There are several ways to define job arrays, such as specifying the range of indices or providing a list of indices in a file. Slurm also offers various features to manage and track job arrays, such as options to simultaneously suspend, resume, or cancel all jobs in the array.
Note
50 is the maximum number of jobs allowed to be run at once per user-account.
Job Array Examples¶
The most basic configuration for a job array is as follows:
#!/bin/bash
#SBATCH --partition=short
#SBATCH --job-name=job-array-example
#SBATCH --output=out_array_%A_%a.out
#SBATCH --error=err_array_%A_%a.err
#SBATCH --array=1-6
This command runs the same script six times using Slurm job arrays. Each job array has two additional environment variable sets. SLURM_ARRAY_JOB_ID
(%A
) is set to the first job ID of the array, and SLURM_ARRAY_TASK_ID
(%a
) is set to the job array index value.

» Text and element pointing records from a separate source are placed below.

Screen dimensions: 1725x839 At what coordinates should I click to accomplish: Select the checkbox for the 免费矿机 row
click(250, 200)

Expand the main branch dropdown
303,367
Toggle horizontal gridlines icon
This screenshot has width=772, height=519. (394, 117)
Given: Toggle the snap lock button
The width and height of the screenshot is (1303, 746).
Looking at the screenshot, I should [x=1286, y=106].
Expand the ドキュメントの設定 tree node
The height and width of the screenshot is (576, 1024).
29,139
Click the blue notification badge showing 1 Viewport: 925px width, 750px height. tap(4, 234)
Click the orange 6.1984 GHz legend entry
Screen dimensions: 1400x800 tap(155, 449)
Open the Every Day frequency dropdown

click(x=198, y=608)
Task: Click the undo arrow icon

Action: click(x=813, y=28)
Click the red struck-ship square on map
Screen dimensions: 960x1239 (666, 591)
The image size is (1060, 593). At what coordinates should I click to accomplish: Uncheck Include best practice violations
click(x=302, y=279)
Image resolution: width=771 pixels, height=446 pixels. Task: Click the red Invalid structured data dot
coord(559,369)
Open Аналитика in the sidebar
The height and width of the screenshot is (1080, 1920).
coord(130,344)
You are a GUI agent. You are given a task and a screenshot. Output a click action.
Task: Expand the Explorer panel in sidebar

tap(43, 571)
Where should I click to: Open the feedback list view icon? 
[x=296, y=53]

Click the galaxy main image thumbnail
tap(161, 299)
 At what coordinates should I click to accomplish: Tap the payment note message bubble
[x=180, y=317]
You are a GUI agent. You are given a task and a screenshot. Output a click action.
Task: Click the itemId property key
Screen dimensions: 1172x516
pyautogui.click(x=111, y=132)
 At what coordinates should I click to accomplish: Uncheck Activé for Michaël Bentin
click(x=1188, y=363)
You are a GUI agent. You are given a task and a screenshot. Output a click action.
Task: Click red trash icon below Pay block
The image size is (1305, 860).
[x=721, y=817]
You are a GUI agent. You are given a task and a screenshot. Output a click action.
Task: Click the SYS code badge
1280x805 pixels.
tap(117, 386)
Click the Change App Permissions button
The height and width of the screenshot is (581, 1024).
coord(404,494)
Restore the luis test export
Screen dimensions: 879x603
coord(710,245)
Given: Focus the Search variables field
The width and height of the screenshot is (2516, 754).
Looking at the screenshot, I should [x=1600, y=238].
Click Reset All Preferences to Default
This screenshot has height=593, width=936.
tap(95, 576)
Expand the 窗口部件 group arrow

Both the SLURM_ARRAY_JOB_ID
(%A
) and SLURM_ARRAY_TASK_ID
(%a
) are referenced when naming outputs in the example so they are not overwritten when a “task” (i.e., one of the executions of the script through the job array) finishes.
Tip
Generally, we want to pass the SLURM_ARRAY_TASK_ID
as an argument for our script. If you are using R, you can retrieve the former using task_id <- Sys.getenv("SLURM_ARRAY_TASK_ID")
. If you are using job arrays with Python, you can obtain the task ID using the following:
import sys
taskId = sys.getenv('SLURM_ARRAY_TASK_ID')
Resource Allotment in Job Arrays¶
When submitting an array and setting its size with many dimensions, please use the %
symbol to indicate how many jobs run simultaneously. When you specify the memory, number of nodes, number of CPUs, or other specifications, they will be applied to each job for the array. For example, the following code specifies an array of 600 jobs, with 20 jobs running at a time:
#!/bin/bash
#SBATCH --partition=short
#SBATCH --job-name=job-array-example
#SBATCH --output=out-array_%A_%a.out
#SBATCH --error=err-array_%A_%a.err
#SBATCH --array=1-600%20
#SBATCH --mem=128G
#SBATCH --nodes=2
Slurm will submit 20 jobs to run simultaneously with each job, represented by a task ID, using the allocated resources for the submission of 2 nodes and 128 GB of RAM.
Job arrays are used for embarrassingly parallel jobs. If your job executed at each job ID does not use any multi-threading libraries, you can use the following header to avoid wasting resources:
#!/bin/bash
#SBATCH --partition=short
#SBATCH --job-name=jarray-example
#SBATCH --output=out/array_%A_%a.out
#SBATCH --error=err/array_%A_%a.err
#SBATCH --array=1-600%50 # 50 is the maximum number
#SBATCH --ntasks=1
#SBATCH --cpus-per-task=1
#SBATCH --mem-per-cpu=2G ## debug prior to know how much RAM
Job Arrays from Commmand Line¶
You can launch job arrays from the sbatch submission on the command line as follows:
sbatch --array=<indexes> [options] script_file
Indexes can be listed as 1-5
, =1,2,3,5,8,13
(i.e., each index listed), or 1-200%5
(i.e., produce a 200 task job array with only 5 tasks active at any given time).